Samsung’s pair of Galaxy S6 and S6 Edge smartphones have a lot of things going for them: a new design, premium build, a QHD SAMOLED display, brand new flash storage, great cameras… the list goes on and on. One thing that long time Galaxy fans will be quick to point out, however, is the non-removable battery. In the effort to make the phones as thin as possible, and keep design aesthetics in tow, a unibody make was selected. With all reports indicating the flagship is mighty hard to disassemble, it leaves some hardcore users wincing at the thought of the device not lasting them past the evening.
Thanks to a spokesperson at Samsung, we now have a better idea of just what kind of situation the daunting “battery replacement” crisis will entail: for the first year, the battery is covered under warranty and a free replacement will be offered should the capacity fall under 80% of the initial starting point. Shipping is not included, although Samsung neglected to specify just how much said courier fee would cost. After the warranty period ends, a new battery will cost $45 plus shipping.

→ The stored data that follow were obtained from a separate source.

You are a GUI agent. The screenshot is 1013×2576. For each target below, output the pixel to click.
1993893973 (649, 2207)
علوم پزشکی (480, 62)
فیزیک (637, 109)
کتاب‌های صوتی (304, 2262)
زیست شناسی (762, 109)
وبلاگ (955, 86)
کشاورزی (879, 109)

It is not currently known just how Samsung would deal with the battery issue: in the past there have been reports of OEMs opting to provide refurbished devices with new batteries when the swap method isn’t so simple. Given how difficult it is to open the Galaxy S6 and S6 Edge, perhaps this method would be used. On the other hand, perhaps Samsung will indeed just replace the battery on your unit. Regardless, it’s essential to back up the data and all contents within prior to sending the phone away for servicing.
It was also revealed that it will cost $199 to get a screen replacement for the Galaxy S6 and S6 Edge, with a one-day turnaround.
For those living in either Los Angeles, California or Plano, Texas (like one intrepid tech-compatriot does), you can actually take your device to a repair center there for same-day fixing. Samsung has plans to open more facilities in additional cities in the US as time progresses. This plan might also indicate that upcoming devices could use the same sealed-in battery element as opening additional facilities just for the pair of S6 phones would be quite costly even if they are very popular.